Boy mengambil air untuk Goldy. Menuangkan air diatas mangkok makan dirumah. Baru tadi malam, mangkok yang sama, digunakan Rindu untuk menyantap sereal. Rindu masih tidak siap untuk berdekatan dengan Goldy, walaupun tubuhnya ingin sekali menomprok gempal punggung Goldy
“Itu mangkok buat apa, Mas?” Rindu melihat Boy sedang menyeimbangkan isi mangkok yang terlalu penuh. Ditangan satunya ada roti.
“Hehehe. Buat minum Goldy,” Boy meringis menghentikan sejenak langkahnya.
”Yah! Masa pakai mangkok rumah, Mas,” Rindu menyergap ulah Boy, tidak lama kemudian, ”yaudah gak apa-apa,” lanjutnya lagi. Rindu ikhlas asalkan untuk Goldy.
“Besok-besok gue makan mie gelas aja, gak perlu mangkok,” Rindu bergumam pasrah, melepas nafasnya panjang-panjang. Rindu menelisik ke arah dapur, disana masih banyak gelas bersusun-susun.
Goldy masih duduk disana, ditempat yang sama, tanpa bergerak satu centimeter pun. Rahang Goldy mengatup dan terbuka, lidahnya keluar masuk. Melihat air menetes dari mangkok, lidah Goldy menyapu kemana-mana, dua kaki depannya bergetar-getar.
Goldy langsung menyambar, sesaat mangkok itu mendarat di lantai. Air terpental-pental disekitar, delapan helai kumis Goldy basah semua. Rindu memperhatikan di balik jendela, ekornya bergerak bagai kemoceng warna-warni.
Seketika air habis, Goldy kembali duduk menghadap ke arah Boy, lidahnya masih menjulur, mengelap seluruh sisi mulutnya. Boy sadar Goldy fokus kepada roti ditangannya. Boy memotek roti itu, seketika dilahapnya. Hampir saja tangannya pun disambar.
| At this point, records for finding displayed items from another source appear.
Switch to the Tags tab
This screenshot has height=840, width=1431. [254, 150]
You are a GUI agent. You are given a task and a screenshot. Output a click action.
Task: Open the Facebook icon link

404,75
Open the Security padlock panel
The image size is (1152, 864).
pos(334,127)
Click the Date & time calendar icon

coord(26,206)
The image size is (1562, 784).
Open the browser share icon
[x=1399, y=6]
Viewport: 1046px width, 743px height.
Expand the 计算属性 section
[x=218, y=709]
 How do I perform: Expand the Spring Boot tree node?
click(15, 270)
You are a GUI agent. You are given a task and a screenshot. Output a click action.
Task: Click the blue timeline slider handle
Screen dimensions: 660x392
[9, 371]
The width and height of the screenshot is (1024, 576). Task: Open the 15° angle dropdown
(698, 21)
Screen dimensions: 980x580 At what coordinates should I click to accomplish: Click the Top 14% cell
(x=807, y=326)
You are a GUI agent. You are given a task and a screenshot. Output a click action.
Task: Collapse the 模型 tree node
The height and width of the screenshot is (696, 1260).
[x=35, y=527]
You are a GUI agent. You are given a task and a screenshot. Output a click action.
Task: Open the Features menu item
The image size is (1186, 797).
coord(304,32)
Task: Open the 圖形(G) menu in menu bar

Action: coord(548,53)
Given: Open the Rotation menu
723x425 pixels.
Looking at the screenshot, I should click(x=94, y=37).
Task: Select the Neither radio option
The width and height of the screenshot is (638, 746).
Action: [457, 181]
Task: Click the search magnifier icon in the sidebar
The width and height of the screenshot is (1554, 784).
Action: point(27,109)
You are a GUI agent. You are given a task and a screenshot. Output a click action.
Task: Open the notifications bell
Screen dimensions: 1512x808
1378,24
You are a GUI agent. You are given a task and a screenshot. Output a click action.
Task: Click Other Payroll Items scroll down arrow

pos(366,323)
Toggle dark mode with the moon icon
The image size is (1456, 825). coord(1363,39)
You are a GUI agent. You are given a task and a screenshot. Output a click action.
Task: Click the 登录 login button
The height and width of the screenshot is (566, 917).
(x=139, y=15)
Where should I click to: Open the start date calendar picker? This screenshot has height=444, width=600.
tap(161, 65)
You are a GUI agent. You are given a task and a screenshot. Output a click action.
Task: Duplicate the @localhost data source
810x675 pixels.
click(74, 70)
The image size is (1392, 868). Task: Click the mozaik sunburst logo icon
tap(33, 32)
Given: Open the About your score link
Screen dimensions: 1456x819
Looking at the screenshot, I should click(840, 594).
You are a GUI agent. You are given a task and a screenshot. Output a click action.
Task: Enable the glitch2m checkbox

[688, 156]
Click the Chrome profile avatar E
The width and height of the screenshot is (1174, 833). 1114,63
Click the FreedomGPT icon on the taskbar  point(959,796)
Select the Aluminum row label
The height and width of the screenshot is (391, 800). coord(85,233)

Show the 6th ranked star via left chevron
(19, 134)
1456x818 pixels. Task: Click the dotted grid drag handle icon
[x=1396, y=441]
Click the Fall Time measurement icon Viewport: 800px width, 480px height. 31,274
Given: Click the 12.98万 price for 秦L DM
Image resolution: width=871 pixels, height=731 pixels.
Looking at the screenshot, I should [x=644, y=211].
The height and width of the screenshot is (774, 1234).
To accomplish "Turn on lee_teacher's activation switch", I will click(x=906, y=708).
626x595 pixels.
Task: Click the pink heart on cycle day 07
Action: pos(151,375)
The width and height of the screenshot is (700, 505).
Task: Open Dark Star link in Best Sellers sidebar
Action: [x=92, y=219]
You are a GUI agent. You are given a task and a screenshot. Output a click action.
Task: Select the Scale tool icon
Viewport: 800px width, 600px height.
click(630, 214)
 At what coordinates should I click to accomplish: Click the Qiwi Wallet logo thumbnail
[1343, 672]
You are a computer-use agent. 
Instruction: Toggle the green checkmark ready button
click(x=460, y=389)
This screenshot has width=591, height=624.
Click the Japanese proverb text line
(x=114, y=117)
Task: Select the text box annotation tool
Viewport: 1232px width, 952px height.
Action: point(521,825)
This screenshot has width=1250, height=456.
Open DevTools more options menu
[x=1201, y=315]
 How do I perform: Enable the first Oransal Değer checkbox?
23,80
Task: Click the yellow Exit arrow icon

Boy memberikan sisanya, dan dilahap lagi. Boy merasa kalau Goldy sedang lapar, dan segera mengembalikan Goldy kepada Ramon.
“Tok, tok, tok.”
Boy mengetuk pintu Ramon.
Di dalam kamar. Ramon sedang berbaring disebelah Gadis, keduanya mengisi waktu dengan membaca Novel ditangannya masing-masing. Di depan wajah Gadis, ada sampul Novel bergambar pria sedang terduduk di bawah lampu, berjudul Edensor. Di genggaman Ramon juga masih sekuel yang sama dari buku disebelahnya, Maryanah Karpov karya andrea Hirata. Mereka berdua berganti-gantian membaca Novel Tertralogi itu.
“Ada yang ngetok lagi, yang,” Gadis menggeser Novel dari wajahnya, konsentrasi mendengar suara dari bawah.
”Paling tetangga sebelah, balikin Goldy,” Ramon meyakinkan diri.
Ramon membuka pintu, mendapati Goldy sedang duduk didepan pintu bersama Boy. Goldy memicingkan mata ke arah Ramon, entah apa maksud pandangannya itu.
“Makasih, Mon. Seru lari bareng Goldy,” Boy berseru dengan gembira.
”Iya Bro. Dia emang suka diajak lari,” Ramon membenarkan, meremas batok kepala Goldy.
Dalam benaknya semoga ini yang terakhir. Ramon terlampau sungkan untuk menolak dan menepiskan permintaan orang lain, gak enakan.
”Kayaknya Goldy laper, deh. Tadi gue kasih roti habis satu,” Boy memberi tahu, mengusap-usap punggung Goldy.
”Astaga! Dari semalem belum makan dia. Thanks ya bro udah ngingetin,” Ramon kumat lagi, berganti mengurut-urut dahinya.
“Bener kelaperan si Goldy. Ramon lupa kasih makan Goldy dari kemarin,” Boy memberitahu Rindu, sambil menolak pinggangnya.